Boynun ön kısmında, tiroid bezinin olduğu bölgede meydana gelen büyüme ve şişlik hissinin tiroid kanserinin en yaygın belirtisi olduğunu ifade eden Cerit şöyle konuştu: 'Bazı durumlarda yutkunma sırasında yaşanan takılma hissi, yutma güçlüğü, nefes almada zorluk, öksürük ve ses kısıklığı gibi bası bulguları da ortaya çıkmaktadır. Bazı vakalarda ise tiroid kanseri hiçbir belirti oluşturmadan doktorun elle muayenesi sırasında veya başka bir sebeple yapılan görüntüleme tetkikleri ile tesadüfen tespit edilebilmektedir. Tiroid kanserlerinin ortaya çıkmasında farklı nedenler bulunmaktadır.

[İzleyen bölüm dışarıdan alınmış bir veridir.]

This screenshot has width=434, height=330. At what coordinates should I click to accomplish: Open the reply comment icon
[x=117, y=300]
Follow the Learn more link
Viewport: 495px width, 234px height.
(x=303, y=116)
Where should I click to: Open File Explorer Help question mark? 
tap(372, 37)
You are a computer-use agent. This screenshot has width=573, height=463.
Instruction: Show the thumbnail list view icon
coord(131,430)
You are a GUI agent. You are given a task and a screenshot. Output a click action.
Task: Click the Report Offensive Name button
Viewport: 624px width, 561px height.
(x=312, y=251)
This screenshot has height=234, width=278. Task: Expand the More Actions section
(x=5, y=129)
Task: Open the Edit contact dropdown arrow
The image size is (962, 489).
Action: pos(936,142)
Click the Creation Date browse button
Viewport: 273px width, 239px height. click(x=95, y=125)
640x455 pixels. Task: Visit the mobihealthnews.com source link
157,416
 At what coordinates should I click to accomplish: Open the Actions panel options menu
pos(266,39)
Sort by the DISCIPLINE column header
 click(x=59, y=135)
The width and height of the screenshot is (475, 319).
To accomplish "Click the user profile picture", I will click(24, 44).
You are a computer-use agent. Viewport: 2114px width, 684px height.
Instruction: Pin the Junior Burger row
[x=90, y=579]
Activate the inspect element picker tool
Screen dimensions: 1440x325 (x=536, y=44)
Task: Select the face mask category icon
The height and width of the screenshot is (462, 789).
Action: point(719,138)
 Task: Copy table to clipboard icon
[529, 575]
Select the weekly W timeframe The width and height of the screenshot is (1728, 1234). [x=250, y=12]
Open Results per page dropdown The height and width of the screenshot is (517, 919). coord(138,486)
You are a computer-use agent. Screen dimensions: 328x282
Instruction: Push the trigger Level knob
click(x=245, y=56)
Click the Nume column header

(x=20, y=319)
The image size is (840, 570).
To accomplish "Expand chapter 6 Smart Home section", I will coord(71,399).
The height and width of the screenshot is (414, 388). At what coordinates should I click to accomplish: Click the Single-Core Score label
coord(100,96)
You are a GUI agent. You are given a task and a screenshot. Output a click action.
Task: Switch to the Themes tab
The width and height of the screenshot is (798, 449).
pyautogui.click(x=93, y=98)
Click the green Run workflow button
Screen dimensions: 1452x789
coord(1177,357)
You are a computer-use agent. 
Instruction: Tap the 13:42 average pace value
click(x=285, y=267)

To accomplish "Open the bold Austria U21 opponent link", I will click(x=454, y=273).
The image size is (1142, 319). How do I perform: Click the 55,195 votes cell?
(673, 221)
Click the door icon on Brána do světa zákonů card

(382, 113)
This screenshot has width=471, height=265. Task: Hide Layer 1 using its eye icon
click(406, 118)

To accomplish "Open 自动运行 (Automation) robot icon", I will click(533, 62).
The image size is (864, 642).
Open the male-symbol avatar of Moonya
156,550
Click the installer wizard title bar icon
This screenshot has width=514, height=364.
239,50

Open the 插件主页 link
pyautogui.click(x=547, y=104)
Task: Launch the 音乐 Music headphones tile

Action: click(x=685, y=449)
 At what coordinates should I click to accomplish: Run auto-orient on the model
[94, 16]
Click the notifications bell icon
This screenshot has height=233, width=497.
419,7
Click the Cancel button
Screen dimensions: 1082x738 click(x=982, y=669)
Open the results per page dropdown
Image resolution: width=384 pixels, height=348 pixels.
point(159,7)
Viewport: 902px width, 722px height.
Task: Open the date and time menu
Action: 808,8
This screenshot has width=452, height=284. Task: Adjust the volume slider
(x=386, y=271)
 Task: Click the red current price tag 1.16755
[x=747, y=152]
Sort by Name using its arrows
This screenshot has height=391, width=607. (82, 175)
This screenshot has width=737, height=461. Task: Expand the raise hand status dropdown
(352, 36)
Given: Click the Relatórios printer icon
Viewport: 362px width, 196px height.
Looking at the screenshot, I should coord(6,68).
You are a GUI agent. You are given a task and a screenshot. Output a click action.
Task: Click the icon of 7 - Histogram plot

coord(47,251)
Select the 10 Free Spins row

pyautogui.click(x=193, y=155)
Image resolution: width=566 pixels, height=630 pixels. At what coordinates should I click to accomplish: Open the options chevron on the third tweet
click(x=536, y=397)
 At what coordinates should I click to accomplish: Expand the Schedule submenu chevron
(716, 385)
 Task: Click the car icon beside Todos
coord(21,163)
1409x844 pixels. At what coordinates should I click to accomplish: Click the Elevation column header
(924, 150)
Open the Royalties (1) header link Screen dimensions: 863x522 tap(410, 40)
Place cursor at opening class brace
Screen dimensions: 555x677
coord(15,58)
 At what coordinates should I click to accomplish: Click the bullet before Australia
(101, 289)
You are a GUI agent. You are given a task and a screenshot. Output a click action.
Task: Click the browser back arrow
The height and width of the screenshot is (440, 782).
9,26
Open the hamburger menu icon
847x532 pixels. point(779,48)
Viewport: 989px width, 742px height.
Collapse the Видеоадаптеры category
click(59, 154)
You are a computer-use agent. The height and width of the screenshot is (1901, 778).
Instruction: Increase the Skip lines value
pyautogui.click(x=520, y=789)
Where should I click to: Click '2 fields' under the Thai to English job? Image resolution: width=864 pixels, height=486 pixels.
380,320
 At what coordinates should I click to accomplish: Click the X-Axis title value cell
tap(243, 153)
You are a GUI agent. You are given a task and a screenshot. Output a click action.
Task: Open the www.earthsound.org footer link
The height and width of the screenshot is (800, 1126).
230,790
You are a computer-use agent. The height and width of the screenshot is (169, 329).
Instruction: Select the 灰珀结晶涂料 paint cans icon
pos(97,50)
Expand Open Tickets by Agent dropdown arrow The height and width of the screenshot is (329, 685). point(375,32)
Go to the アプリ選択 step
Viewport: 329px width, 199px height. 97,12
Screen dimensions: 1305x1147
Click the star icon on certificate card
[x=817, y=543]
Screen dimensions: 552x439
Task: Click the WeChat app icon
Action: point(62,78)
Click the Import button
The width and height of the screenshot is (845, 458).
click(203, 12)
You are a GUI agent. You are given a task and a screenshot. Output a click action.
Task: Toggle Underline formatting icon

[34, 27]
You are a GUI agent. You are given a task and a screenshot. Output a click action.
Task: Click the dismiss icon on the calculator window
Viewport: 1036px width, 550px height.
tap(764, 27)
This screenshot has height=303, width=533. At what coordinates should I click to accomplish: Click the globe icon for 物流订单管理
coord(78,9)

Ailede tiroid kanseri öyküsünün olması, başka hastalık ya da sebeplerden dolayı boyun kısmına alınan radyasyon ve hücresel düzeyde meydana gelen çeşitli mutasyonlar tiroid nodüllerinden kanser gelişimine sebep olabilmektedir.'

'ERKEN TEŞHİS EN ÖNEMLİ KURTARICI'

Tiroid kanserinin teşhisi için öncelikle bir endokrinoloji uzmanına görünmek gerektiğini kaydeden Doç. Dr. Ethem Turgay Cerit, 'Elle yapılan muayenelerde farkedilen nodüllerin varlığı en önemli inceleme yöntemi olan ultrasonografi ile kesinleştirilir. Yapılan ultrasonografide tiroid nodülü tespit edilirse ve nodül, kanser yönünden şüpheli bulunursa iğne aspirasyon biyopsisi uygulanır. Tüm dünyada tiroid kanseri teşhisinde altın standart yöntem olan iğne aspirasyon biyopsisi sonucunda elde edilen örnek, sitoloji uzmanı tarafından değerlendirilir. Kesin tanı ise cerrahi yolla alınan tiroid dokusunun patoloji konusunda uzman hekim tarafından incelenmesi sonucunda konulmaktadır.' diye konuştu.

'ÖNCE CERRAHİ TEDAVİ UYGULANIYOR'

Tiroid kanserinin öncelikli tedavisinin cerrahi olduğunu ifade eden Doç. Dr. Ethem Turgay Cerit, konuşmasını şöyle sürdürdü: 'Ameliyatla tiroid bezinin tamamı veya etkilenen kısmı çıkartılmaktadır. Bununla birlikte lenf bezlerine yayılım olduğu durumlarda da, bu bölgeler cerrahi yolla alınmaktadır. Bazı tiroid kanseri türlerinde atom tedavisi de denilen iyot tedavisine ihtiyaç duyulabilmektedir. İyot tedavisinin uygulanma kararı ise patoloji sonucu ve hastalığın tekrarlama riskine göre hastayı takip eden doktor tarafından verilmektedir. İyot tedavisine başlamadan önce hastanın tiroid ilaçlarını kesmesi ve özel bir diyet uygulaması gerekir. Bu tedavi etrafa radyasyon yayma olasılığı nedeni ile radyasyonu geçirmeyen bir ortamda uygulanır ve tedaviden sonra hastadan çevresindekileri etkilememesi için bir süre tedbir alması istenir. Cerrahi sonrasında hem hastanın vücudunun ömür boyu tiroid hormonu ihtiyacının karşılanması hem de hastalığın tekrar etmesini önlemek için ağızdan tiroid hormonu tedavisi uygulanmaktadır. Bunların dışında, tiroid kanseri izleminde radyoterapi ve kemoterapi gibi başka tedavilere çok nadir ihtiyaç duyulmaktadır.'

'SAĞLIKLI BESLENME VE HAREKET KANSERDEN KORUNMADA ETKİLİDİR'

Tüm kanserlerde olduğu gibi tiroid kanserinde de sağlıklı beslenme ve hareketli bir yaşam tarzının kanserden korunmak için olmazsa olmazlar arasında yer aldığını belirten 'Bununla birlikte boyun bölgesinin radyasyon maruziyetinden korunması için de gerekli önlemler mutlaka alınmalıdır.' dedi.